You can tell that a book is going to include justice and judgment as a major theme when one of the main characters is, in fact, a judge. There's an important conflict in The House of the Seven Gables between public judgment and real justice. Hawthorne criticizes the state institutions of Massachusetts, in which men can gain lots of power and be widely respected despite their bad character. Men like Colonel Pyncheon and Judge Pyncheon are both allowed to flourish because they are energetic and they get things done. No one really seems to care that they are bullying or greedy, as long as they keep bringing in cash and donating money to the right causes. It's only through the perceptive, careful research of artists like Mr. Holgrave that we get the truth that lies behind the respectable public faces of these characters. (For more on Hawthorne's personal issues with hypocrisy and self-righteousness, check out "In a Nutshell.")

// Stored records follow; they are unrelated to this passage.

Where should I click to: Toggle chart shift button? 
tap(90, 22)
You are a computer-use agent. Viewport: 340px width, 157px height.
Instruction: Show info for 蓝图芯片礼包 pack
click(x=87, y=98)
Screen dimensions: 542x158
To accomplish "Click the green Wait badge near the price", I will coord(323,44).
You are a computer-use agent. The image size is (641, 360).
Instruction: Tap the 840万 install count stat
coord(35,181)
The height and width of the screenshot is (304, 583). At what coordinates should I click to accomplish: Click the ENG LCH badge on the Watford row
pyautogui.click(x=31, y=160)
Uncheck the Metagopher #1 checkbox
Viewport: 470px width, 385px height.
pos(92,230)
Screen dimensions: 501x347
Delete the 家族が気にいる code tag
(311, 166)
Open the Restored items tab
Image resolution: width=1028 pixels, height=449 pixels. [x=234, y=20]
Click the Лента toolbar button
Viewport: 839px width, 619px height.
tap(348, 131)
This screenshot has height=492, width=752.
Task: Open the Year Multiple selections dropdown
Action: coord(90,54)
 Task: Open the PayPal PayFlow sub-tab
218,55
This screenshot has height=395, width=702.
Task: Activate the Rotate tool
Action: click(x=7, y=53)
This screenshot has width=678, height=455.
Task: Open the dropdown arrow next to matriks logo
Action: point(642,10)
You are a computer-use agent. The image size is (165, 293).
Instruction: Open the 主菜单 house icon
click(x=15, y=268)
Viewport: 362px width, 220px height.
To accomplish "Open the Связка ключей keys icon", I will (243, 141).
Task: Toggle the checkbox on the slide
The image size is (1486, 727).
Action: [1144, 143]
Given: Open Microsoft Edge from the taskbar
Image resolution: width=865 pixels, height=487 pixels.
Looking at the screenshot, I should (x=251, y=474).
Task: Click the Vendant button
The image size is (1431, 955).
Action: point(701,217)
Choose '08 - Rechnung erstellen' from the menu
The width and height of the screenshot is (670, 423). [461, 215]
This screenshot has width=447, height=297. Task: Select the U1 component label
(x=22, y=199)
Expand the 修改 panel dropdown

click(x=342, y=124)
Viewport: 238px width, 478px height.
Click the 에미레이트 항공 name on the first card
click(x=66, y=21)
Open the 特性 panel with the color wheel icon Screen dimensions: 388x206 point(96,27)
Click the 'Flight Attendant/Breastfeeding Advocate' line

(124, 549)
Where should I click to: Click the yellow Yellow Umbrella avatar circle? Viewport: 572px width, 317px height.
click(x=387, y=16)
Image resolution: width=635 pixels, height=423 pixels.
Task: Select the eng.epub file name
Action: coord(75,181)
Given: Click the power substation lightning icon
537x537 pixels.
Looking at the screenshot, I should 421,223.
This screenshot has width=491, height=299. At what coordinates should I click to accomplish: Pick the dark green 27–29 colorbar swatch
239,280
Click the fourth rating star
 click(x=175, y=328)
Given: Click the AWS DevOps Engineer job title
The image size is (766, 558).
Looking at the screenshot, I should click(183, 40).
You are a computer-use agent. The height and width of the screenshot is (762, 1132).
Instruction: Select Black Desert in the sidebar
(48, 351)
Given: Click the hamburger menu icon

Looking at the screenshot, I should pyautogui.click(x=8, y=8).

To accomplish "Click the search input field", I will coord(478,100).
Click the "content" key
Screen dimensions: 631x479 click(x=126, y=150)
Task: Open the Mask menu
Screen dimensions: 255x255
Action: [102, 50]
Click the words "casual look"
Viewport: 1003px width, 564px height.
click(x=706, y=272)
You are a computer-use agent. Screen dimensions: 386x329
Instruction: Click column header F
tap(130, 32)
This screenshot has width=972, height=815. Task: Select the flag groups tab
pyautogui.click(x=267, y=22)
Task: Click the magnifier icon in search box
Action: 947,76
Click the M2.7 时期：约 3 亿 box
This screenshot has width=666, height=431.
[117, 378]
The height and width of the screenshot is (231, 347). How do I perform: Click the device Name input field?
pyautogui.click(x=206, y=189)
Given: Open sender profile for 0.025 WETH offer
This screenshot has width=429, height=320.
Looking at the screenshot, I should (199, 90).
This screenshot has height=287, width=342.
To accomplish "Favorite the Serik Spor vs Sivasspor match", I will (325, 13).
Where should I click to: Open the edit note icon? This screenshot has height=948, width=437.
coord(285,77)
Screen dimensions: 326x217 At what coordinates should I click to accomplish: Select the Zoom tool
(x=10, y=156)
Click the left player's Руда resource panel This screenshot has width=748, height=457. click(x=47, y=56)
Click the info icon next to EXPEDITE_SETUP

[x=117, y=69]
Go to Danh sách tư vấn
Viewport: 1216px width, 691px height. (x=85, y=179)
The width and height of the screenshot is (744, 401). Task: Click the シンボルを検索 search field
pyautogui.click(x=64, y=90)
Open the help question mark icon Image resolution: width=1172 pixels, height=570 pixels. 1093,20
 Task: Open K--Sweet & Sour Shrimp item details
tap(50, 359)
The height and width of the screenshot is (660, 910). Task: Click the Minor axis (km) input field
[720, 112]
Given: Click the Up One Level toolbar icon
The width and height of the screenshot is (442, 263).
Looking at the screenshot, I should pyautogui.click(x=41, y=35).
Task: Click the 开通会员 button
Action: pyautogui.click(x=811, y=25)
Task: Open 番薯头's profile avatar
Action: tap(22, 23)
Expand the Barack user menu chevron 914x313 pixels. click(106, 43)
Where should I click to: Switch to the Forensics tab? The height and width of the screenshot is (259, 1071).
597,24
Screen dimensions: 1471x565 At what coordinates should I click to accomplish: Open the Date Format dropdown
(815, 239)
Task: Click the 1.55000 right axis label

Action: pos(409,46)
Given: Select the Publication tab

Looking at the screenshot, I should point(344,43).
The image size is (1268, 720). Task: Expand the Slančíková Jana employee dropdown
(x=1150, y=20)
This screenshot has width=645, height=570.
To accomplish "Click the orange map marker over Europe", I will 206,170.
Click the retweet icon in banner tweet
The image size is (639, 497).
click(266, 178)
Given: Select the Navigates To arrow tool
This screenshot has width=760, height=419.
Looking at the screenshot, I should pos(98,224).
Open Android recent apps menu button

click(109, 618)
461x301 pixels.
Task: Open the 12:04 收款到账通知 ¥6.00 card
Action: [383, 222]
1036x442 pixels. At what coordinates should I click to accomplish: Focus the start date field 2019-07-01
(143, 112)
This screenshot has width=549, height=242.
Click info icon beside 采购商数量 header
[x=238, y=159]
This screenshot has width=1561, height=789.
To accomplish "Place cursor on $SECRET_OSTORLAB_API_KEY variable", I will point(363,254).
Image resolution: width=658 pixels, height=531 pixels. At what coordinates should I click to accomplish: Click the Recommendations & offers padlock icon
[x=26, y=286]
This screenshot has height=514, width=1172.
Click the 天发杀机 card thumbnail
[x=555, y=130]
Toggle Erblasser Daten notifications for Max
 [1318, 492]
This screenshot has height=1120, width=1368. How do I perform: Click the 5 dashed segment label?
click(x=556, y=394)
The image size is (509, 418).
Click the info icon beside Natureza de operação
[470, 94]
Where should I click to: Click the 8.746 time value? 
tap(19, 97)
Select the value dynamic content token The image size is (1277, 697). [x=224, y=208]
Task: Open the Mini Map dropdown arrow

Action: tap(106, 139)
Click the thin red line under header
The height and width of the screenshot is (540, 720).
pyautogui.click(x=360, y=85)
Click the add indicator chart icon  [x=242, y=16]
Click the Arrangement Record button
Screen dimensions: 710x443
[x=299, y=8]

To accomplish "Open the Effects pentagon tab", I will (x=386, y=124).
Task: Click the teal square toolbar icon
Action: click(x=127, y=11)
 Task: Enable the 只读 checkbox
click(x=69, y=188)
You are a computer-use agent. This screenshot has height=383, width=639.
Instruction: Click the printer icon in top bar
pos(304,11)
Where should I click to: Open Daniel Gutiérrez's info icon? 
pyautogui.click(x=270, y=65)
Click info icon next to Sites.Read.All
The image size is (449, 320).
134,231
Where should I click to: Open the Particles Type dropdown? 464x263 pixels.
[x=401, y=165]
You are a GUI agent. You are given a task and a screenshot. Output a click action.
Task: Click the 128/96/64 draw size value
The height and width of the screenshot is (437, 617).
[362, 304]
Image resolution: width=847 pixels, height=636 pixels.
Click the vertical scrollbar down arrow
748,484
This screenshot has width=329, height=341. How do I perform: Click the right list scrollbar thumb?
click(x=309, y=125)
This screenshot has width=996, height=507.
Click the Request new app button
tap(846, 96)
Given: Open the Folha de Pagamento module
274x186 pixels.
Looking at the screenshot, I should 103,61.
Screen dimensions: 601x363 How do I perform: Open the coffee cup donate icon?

Questions About Justice and Judgment
- How does Hawthorne demonstrate that justice has been served by the final chapter of The House of the Seven Gables? What symbolic changes in the House and in the Pyncheon family demonstrate the end of Matthew Maule's curse?
- Which characters in the novel are associated with official, public judgment? Which bring about justice? Is there a difference between the two? Why or why not?
- How does the Pyncheon family's Puritan heritage play into this novel's particular themes of judgment and self-righteousness? What role does the novel's historical background play more generally in the book?
Chew on This
The Pyncheon family's Puritan origins demonstrate the association of ideas Hawthorne makes between Puritanism, self-righteousness, and hypocrisy.
Mr. Holgrave is in a unique position to bring about justice in The House of the Seven Gables because Hawthorne represents him as an outsider, far away from the corrupt structures of power that protect men like Colonel and Judge Pyncheon.